Let’s try 30 turns: now we see 9.6 Ω in the winding at ac, so we drive 2.6 A rms through the winding — 65 W, which is probably reasonable. If the skin depth increases so that we’re using all 5 mm of thickness of the steel, its resistance would drop to 0.3 mΩ, except that the compensating resistivity increase gets us to 2 mΩ or so, which looks like 1.8 Ω in the winding at ac, thus 28 A rms (!!) and 1400 W (!!!) of which 10% is dissipated in the winding itself if it’s still 0.2 Ω (!!!!).
(Hmm, I think I’m still calculating something wrong, because the eddy-current EMF should be 30·50 V = 1500 V both when it’s cold and when it’s hot, so V²/R should only increase by a factor of 5.3, not 22.)
So we probably need to take some kind of measure against that. Just using thinner steel might help some, but increasing the frequency is another possibility. Also, you could adjust the duty cycle.
The leakage inductance of the coil presumably also imposes significant high-frequency reactance, which will limit the current you can push into it.
(Because of skin effect, it might be necessary to use thinner wire, perhaps two or more parallel windings.)

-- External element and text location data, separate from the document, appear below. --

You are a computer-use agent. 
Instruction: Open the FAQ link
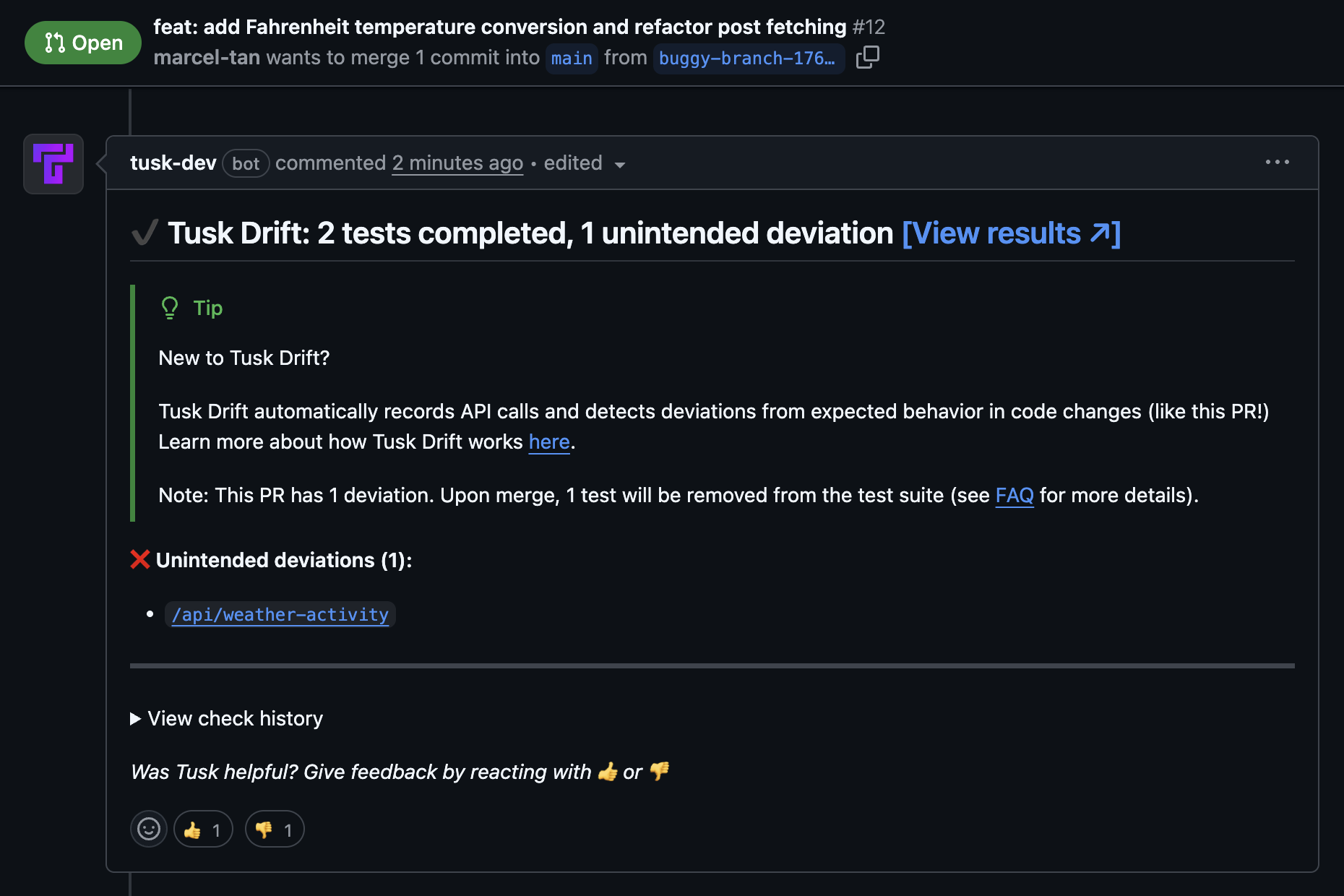(x=1015, y=496)
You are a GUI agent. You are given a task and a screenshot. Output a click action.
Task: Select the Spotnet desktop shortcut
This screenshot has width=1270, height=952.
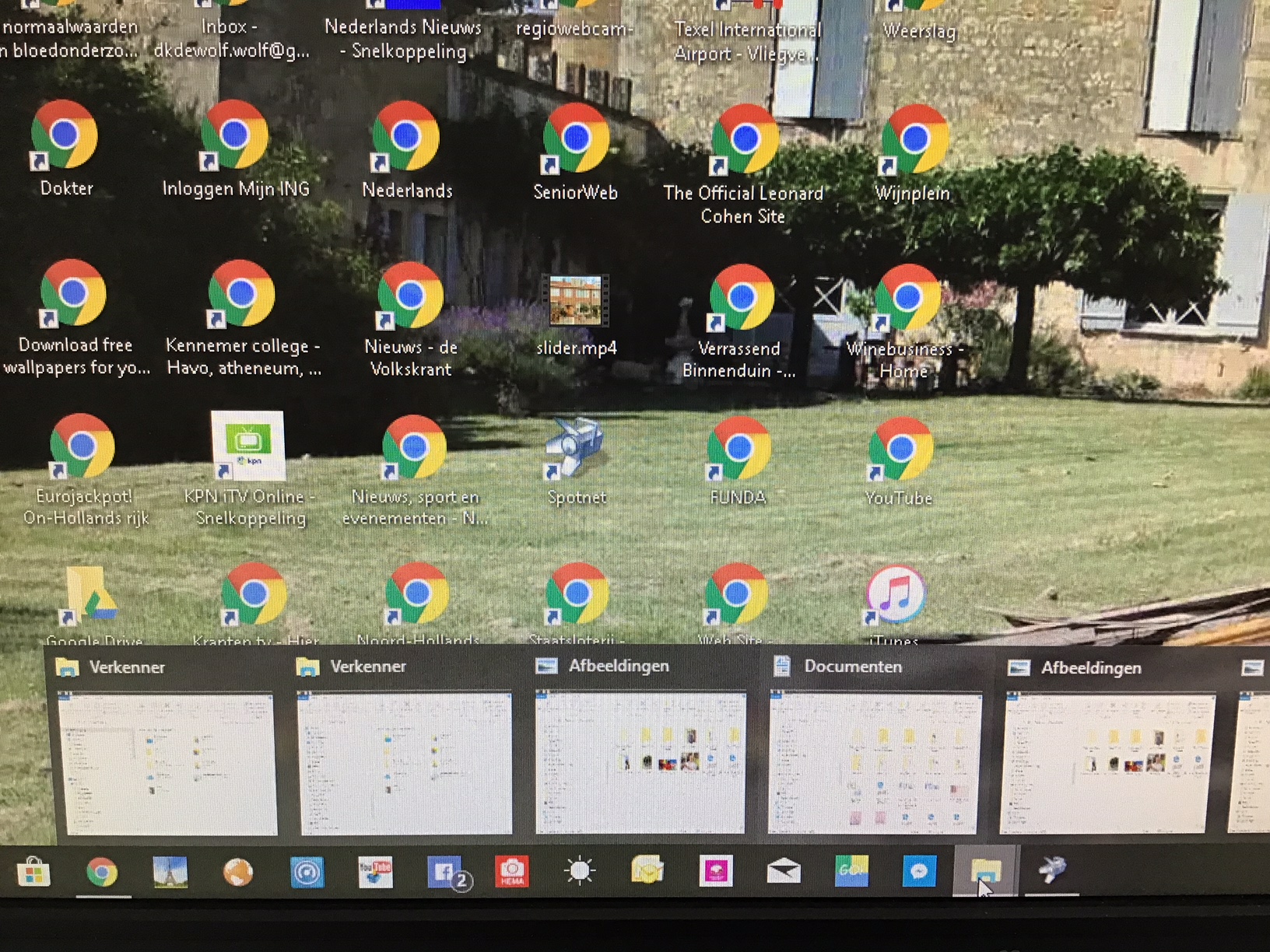coord(577,462)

(15× may be understating it — this skin depth is atypically shallow because we’re using an atypically weak field and thus have atypically high permeability, so we will have an atypically extreme increase in skin depth when we smash into Curie.)
What scaling laws govern the dimensions of such a kiln?
Well, at a fixed inner volume, the necessary wall thickness is inversely proportional to the power. So if we could increase the power from 300 W to 600 W, we could use 41 mm of refractory instead of 82 mm of refractory, reducing the weight of the thing by more than half and its volume by a third. Voltages and currents would increase. Lower powers would require using proportionally thicker walls (and, perhaps, proportionally smaller inner chambers) which would eventually make the pipe too short to pick up much current.
The inner volume is proportional to the cube of the characteristic dimension, and the leakage surface area to its square. So, for example, a 10% increase in width, height, and depth would increase leakage surface by 21% and volume by 33%. Maintaining the same power would thus require increasing the wall thickness by that same 21%, which very quickly gets us to absurd dimensions. It might be more reasonable to increase the wall thickness proportionally (by 10%) and the power proportionally (by 10%) as well.
Electrical efficiency ηₑₗ stays the same as long as the wall thickness and inner diameter increase proportionally. Using the proportionally thicker metal we could accommodate more easily in a larger chamber would permit proportionally lower frequencies due to proportionally thicker skin depths.
So a small prototype, like the sake-cup-sized thing suggested in An electric furnace the size of a sake cup, might be a good thing to start with.